◆ DIRECTIVE: Render every line of the records below as a Markdown table with two columns, No. and Entry. Put a running number in No. and the line's text in Entry, skipping blank lines.

◆ RECORDED INFORMATION:
(begin)

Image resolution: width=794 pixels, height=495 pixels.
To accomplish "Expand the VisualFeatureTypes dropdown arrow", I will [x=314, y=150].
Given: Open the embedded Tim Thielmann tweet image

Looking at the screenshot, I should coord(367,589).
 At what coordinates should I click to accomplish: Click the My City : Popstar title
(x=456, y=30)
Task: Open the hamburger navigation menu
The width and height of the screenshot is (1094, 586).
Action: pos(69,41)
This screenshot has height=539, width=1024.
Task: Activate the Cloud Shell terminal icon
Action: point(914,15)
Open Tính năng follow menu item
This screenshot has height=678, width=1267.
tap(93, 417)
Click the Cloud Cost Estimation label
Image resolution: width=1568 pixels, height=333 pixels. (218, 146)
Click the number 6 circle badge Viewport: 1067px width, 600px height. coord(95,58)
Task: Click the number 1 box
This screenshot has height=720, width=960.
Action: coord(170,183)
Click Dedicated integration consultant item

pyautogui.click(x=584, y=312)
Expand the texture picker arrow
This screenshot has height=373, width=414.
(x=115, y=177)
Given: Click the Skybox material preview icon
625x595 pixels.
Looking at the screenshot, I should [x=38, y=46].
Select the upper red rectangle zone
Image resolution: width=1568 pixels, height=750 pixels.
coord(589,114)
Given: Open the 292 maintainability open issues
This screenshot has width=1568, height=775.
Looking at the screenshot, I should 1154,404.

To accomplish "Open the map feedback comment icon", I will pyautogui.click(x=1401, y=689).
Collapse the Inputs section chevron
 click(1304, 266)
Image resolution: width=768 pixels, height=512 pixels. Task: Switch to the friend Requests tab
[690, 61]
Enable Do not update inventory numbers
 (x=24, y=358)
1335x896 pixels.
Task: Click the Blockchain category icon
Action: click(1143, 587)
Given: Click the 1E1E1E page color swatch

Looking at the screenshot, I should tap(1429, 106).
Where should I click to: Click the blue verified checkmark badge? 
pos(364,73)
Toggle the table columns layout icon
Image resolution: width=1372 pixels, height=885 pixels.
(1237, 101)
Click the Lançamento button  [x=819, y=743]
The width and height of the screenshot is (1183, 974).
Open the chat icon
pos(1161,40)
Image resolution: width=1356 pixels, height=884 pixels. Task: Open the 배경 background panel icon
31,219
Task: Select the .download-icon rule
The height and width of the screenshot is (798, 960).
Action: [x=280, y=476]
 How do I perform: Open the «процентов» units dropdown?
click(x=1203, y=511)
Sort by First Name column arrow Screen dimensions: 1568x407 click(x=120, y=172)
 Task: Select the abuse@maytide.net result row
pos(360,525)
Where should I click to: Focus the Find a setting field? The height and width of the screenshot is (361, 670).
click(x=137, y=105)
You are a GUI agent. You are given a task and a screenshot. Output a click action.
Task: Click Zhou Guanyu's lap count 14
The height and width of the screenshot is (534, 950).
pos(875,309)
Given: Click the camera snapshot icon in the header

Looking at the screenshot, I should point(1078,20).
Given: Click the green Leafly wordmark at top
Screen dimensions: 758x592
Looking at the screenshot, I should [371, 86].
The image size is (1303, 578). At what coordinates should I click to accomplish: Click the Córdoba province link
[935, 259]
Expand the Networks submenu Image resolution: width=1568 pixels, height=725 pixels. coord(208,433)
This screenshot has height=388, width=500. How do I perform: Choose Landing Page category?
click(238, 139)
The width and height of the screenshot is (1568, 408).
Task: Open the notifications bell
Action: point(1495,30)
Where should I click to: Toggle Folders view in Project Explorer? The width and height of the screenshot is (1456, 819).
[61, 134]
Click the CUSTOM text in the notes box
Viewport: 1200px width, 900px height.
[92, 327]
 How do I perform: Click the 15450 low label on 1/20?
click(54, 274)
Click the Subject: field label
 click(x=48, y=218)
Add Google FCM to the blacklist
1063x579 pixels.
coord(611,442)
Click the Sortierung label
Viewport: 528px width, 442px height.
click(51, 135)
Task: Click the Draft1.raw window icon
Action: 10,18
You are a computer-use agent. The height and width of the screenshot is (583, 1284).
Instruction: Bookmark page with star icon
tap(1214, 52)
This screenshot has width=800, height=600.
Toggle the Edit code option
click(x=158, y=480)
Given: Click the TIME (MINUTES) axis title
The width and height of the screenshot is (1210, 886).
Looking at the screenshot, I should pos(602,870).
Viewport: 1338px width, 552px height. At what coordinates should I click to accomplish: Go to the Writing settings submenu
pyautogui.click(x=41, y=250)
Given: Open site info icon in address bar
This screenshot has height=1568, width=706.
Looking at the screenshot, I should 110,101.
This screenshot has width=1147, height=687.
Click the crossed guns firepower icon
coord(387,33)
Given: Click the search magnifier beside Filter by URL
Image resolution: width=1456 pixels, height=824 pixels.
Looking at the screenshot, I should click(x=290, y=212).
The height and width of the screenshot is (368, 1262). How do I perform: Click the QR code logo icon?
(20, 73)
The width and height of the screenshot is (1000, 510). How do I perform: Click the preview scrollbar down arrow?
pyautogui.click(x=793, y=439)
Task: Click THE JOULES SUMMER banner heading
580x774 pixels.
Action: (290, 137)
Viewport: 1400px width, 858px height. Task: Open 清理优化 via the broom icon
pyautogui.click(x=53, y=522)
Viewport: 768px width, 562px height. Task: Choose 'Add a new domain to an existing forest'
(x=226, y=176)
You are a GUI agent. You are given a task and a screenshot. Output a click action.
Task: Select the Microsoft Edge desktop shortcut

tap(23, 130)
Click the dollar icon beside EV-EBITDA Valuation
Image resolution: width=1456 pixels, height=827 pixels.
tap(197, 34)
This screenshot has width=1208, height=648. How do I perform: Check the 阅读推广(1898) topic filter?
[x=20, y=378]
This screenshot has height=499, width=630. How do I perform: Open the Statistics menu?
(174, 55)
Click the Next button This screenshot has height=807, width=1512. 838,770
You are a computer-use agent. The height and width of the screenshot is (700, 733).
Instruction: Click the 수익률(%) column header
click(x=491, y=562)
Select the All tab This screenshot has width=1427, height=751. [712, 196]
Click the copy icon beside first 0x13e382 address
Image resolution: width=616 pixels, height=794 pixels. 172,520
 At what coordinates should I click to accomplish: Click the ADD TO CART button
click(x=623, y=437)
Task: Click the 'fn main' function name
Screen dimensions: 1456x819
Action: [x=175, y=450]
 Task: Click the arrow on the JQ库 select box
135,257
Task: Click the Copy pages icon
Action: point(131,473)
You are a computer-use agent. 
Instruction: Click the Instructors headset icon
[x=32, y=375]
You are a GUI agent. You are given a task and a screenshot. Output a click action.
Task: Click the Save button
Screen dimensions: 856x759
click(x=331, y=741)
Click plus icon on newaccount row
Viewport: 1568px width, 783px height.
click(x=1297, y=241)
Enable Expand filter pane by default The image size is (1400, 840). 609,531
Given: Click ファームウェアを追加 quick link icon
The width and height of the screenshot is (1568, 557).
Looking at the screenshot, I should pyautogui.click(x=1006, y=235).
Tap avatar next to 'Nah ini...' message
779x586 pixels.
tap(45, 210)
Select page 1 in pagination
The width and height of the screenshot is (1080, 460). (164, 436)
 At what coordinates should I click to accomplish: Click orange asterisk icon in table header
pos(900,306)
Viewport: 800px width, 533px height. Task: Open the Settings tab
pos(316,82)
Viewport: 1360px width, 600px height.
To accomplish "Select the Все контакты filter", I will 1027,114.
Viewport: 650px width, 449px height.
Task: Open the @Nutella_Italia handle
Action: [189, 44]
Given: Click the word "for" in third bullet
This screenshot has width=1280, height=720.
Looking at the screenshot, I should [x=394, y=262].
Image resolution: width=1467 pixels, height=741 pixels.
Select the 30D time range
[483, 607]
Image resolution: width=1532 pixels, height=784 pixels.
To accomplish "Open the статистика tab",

(end)

◆ ANSWER TO THE TASK:
| No. | Entry |
|---|---|
| 1 | Image resolution: width=794 pixels, height=495 pixels. |
| 2 | To accomplish "Expand the VisualFeatureTypes dropdown arrow", I will [x=314, y=150]. |
| 3 | Given: Open the embedded Tim Thielmann tweet image |
| 4 | Looking at the screenshot, I should coord(367,589). |
| 5 |  At what coordinates should I click to accomplish: Click the My City : Popstar title |
| 6 | (x=456, y=30) |
| 7 | Task: Open the hamburger navigation menu |
| 8 | The width and height of the screenshot is (1094, 586). |
| 9 | Action: pos(69,41) |
| 10 | This screenshot has height=539, width=1024. |
| 11 | Task: Activate the Cloud Shell terminal icon |
| 12 | Action: point(914,15) |
| 13 | Open Tính năng follow menu item |
| 14 | This screenshot has height=678, width=1267. |
| 15 | tap(93, 417) |
| 16 | Click the Cloud Cost Estimation label |
| 17 | Image resolution: width=1568 pixels, height=333 pixels. (218, 146) |
| 18 | Click the number 6 circle badge Viewport: 1067px width, 600px height. coord(95,58) |
| 19 | Task: Click the number 1 box |
| 20 | This screenshot has height=720, width=960. |
| 21 | Action: coord(170,183) |
| 22 | Click Dedicated integration consultant item |
| 23 | pyautogui.click(x=584, y=312) |
| 24 | Expand the texture picker arrow |
| 25 | This screenshot has height=373, width=414. |
| 26 | (x=115, y=177) |
| 27 | Given: Click the Skybox material preview icon |
| 28 | 625x595 pixels. |
| 29 | Looking at the screenshot, I should [x=38, y=46]. |
| 30 | Select the upper red rectangle zone |
| 31 | Image resolution: width=1568 pixels, height=750 pixels. |
| 32 | coord(589,114) |
| 33 | Given: Open the 292 maintainability open issues |
| 34 | This screenshot has width=1568, height=775. |
| 35 | Looking at the screenshot, I should 1154,404. |
| 36 | To accomplish "Open the map feedback comment icon", I will pyautogui.click(x=1401, y=689). |
| 37 | Collapse the Inputs section chevron |
| 38 |  click(1304, 266) |
| 39 | Image resolution: width=768 pixels, height=512 pixels. Task: Switch to the friend Requests tab |
| 40 | [690, 61] |
| 41 | Enable Do not update inventory numbers |
| 42 |  (x=24, y=358) |
| 43 | 1335x896 pixels. |
| 44 | Task: Click the Blockchain category icon |
| 45 | Action: click(1143, 587) |
| 46 | Given: Click the 1E1E1E page color swatch |
| 47 | Looking at the screenshot, I should tap(1429, 106). |
| 48 | Where should I click to: Click the blue verified checkmark badge?  |
| 49 | pos(364,73) |
| 50 | Toggle the table columns layout icon |
| 51 | Image resolution: width=1372 pixels, height=885 pixels. |
| 52 | (1237, 101) |
| 53 | Click the Lançamento button  [x=819, y=743] |
| 54 | The width and height of the screenshot is (1183, 974). |
| 55 | Open the chat icon |
| 56 | pos(1161,40) |
| 57 | Image resolution: width=1356 pixels, height=884 pixels. Task: Open the 배경 background panel icon |
| 58 | 31,219 |
| 59 | Task: Select the .download-icon rule |
| 60 | The height and width of the screenshot is (798, 960). |
| 61 | Action: [x=280, y=476] |
| 62 |  How do I perform: Open the «процентов» units dropdown? |
| 63 | click(x=1203, y=511) |
| 64 | Sort by First Name column arrow Screen dimensions: 1568x407 click(x=120, y=172) |
| 65 |  Task: Select the abuse@maytide.net result row |
| 66 | pos(360,525) |
| 67 | Where should I click to: Focus the Find a setting field? The height and width of the screenshot is (361, 670). |
| 68 | click(x=137, y=105) |
| 69 | You are a GUI agent. You are given a task and a screenshot. Output a click action. |
| 70 | Task: Click Zhou Guanyu's lap count 14 |
| 71 | The height and width of the screenshot is (534, 950). |
| 72 | pos(875,309) |
| 73 | Given: Click the camera snapshot icon in the header |
| 74 | Looking at the screenshot, I should point(1078,20). |
| 75 | Given: Click the green Leafly wordmark at top |
| 76 | Screen dimensions: 758x592 |
| 77 | Looking at the screenshot, I should [371, 86]. |
| 78 | The image size is (1303, 578). At what coordinates should I click to accomplish: Click the Córdoba province link |
| 79 | [935, 259] |
| 80 | Expand the Networks submenu Image resolution: width=1568 pixels, height=725 pixels. coord(208,433) |
| 81 | This screenshot has height=388, width=500. How do I perform: Choose Landing Page category? |
| 82 | click(238, 139) |
| 83 | The width and height of the screenshot is (1568, 408). |
| 84 | Task: Open the notifications bell |
| 85 | Action: point(1495,30) |
| 86 | Where should I click to: Toggle Folders view in Project Explorer? The width and height of the screenshot is (1456, 819). |
| 87 | [61, 134] |
| 88 | Click the CUSTOM text in the notes box |
| 89 | Viewport: 1200px width, 900px height. |
| 90 | [92, 327] |
| 91 |  How do I perform: Click the 15450 low label on 1/20? |
| 92 | click(54, 274) |
| 93 | Click the Subject: field label |
| 94 |  click(x=48, y=218) |
| 95 | Add Google FCM to the blacklist |
| 96 | 1063x579 pixels. |
| 97 | coord(611,442) |
| 98 | Click the Sortierung label |
| 99 | Viewport: 528px width, 442px height. |
| 100 | click(51, 135) |
| 101 | Task: Click the Draft1.raw window icon |
| 102 | Action: 10,18 |
| 103 | You are a computer-use agent. The height and width of the screenshot is (583, 1284). |
| 104 | Instruction: Bookmark page with star icon |
| 105 | tap(1214, 52) |
| 106 | This screenshot has width=800, height=600. |
| 107 | Toggle the Edit code option |
| 108 | click(x=158, y=480) |
| 109 | Given: Click the TIME (MINUTES) axis title |
| 110 | The width and height of the screenshot is (1210, 886). |
| 111 | Looking at the screenshot, I should pos(602,870). |
| 112 | Viewport: 1338px width, 552px height. At what coordinates should I click to accomplish: Go to the Writing settings submenu |
| 113 | pyautogui.click(x=41, y=250) |
| 114 | Given: Open site info icon in address bar |
| 115 | This screenshot has height=1568, width=706. |
| 116 | Looking at the screenshot, I should 110,101. |
| 117 | This screenshot has width=1147, height=687. |
| 118 | Click the crossed guns firepower icon |
| 119 | coord(387,33) |
| 120 | Given: Click the search magnifier beside Filter by URL |
| 121 | Image resolution: width=1456 pixels, height=824 pixels. |
| 122 | Looking at the screenshot, I should click(x=290, y=212). |
| 123 | The height and width of the screenshot is (368, 1262). How do I perform: Click the QR code logo icon? |
| 124 | (20, 73) |
| 125 | The width and height of the screenshot is (1000, 510). How do I perform: Click the preview scrollbar down arrow? |
| 126 | pyautogui.click(x=793, y=439) |
| 127 | Task: Click THE JOULES SUMMER banner heading |
| 128 | 580x774 pixels. |
| 129 | Action: (290, 137) |
| 130 | Viewport: 1400px width, 858px height. Task: Open 清理优化 via the broom icon |
| 131 | pyautogui.click(x=53, y=522) |
| 132 | Viewport: 768px width, 562px height. Task: Choose 'Add a new domain to an existing forest' |
| 133 | (x=226, y=176) |
| 134 | You are a GUI agent. You are given a task and a screenshot. Output a click action. |
| 135 | Task: Select the Microsoft Edge desktop shortcut |
| 136 | tap(23, 130) |
| 137 | Click the dollar icon beside EV-EBITDA Valuation |
| 138 | Image resolution: width=1456 pixels, height=827 pixels. |
| 139 | tap(197, 34) |
| 140 | This screenshot has width=1208, height=648. How do I perform: Check the 阅读推广(1898) topic filter? |
| 141 | [x=20, y=378] |
| 142 | This screenshot has height=499, width=630. How do I perform: Open the Statistics menu? |
| 143 | (174, 55) |
| 144 | Click the Next button This screenshot has height=807, width=1512. 838,770 |
| 145 | You are a computer-use agent. The height and width of the screenshot is (700, 733). |
| 146 | Instruction: Click the 수익률(%) column header |
| 147 | click(x=491, y=562) |
| 148 | Select the All tab This screenshot has width=1427, height=751. [712, 196] |
| 149 | Click the copy icon beside first 0x13e382 address |
| 150 | Image resolution: width=616 pixels, height=794 pixels. 172,520 |
| 151 |  At what coordinates should I click to accomplish: Click the ADD TO CART button |
| 152 | click(x=623, y=437) |
| 153 | Task: Click the 'fn main' function name |
| 154 | Screen dimensions: 1456x819 |
| 155 | Action: [x=175, y=450] |
| 156 |  Task: Click the arrow on the JQ库 select box |
| 157 | 135,257 |
| 158 | Task: Click the Copy pages icon |
| 159 | Action: point(131,473) |
| 160 | You are a computer-use agent.  |
| 161 | Instruction: Click the Instructors headset icon |
| 162 | [x=32, y=375] |
| 163 | You are a GUI agent. You are given a task and a screenshot. Output a click action. |
| 164 | Task: Click the Save button |
| 165 | Screen dimensions: 856x759 |
| 166 | click(x=331, y=741) |
| 167 | Click plus icon on newaccount row |
| 168 | Viewport: 1568px width, 783px height. |
| 169 | click(x=1297, y=241) |
| 170 | Enable Expand filter pane by default The image size is (1400, 840). 609,531 |
| 171 | Given: Click ファームウェアを追加 quick link icon |
| 172 | The width and height of the screenshot is (1568, 557). |
| 173 | Looking at the screenshot, I should pyautogui.click(x=1006, y=235). |
| 174 | Tap avatar next to 'Nah ini...' message |
| 175 | 779x586 pixels. |
| 176 | tap(45, 210) |
| 177 | Select page 1 in pagination |
| 178 | The width and height of the screenshot is (1080, 460). (164, 436) |
| 179 |  At what coordinates should I click to accomplish: Click orange asterisk icon in table header |
| 180 | pos(900,306) |
| 181 | Viewport: 800px width, 533px height. Task: Open the Settings tab |
| 182 | pos(316,82) |
| 183 | Viewport: 1360px width, 600px height. |
| 184 | To accomplish "Select the Все контакты filter", I will 1027,114. |
| 185 | Viewport: 650px width, 449px height. |
| 186 | Task: Open the @Nutella_Italia handle |
| 187 | Action: [189, 44] |
| 188 | Given: Click the word "for" in third bullet |
| 189 | This screenshot has width=1280, height=720. |
| 190 | Looking at the screenshot, I should [x=394, y=262]. |
| 191 | Image resolution: width=1467 pixels, height=741 pixels. |
| 192 | Select the 30D time range |
| 193 | [483, 607] |
| 194 | Image resolution: width=1532 pixels, height=784 pixels. |
| 195 | To accomplish "Open the статистика tab", |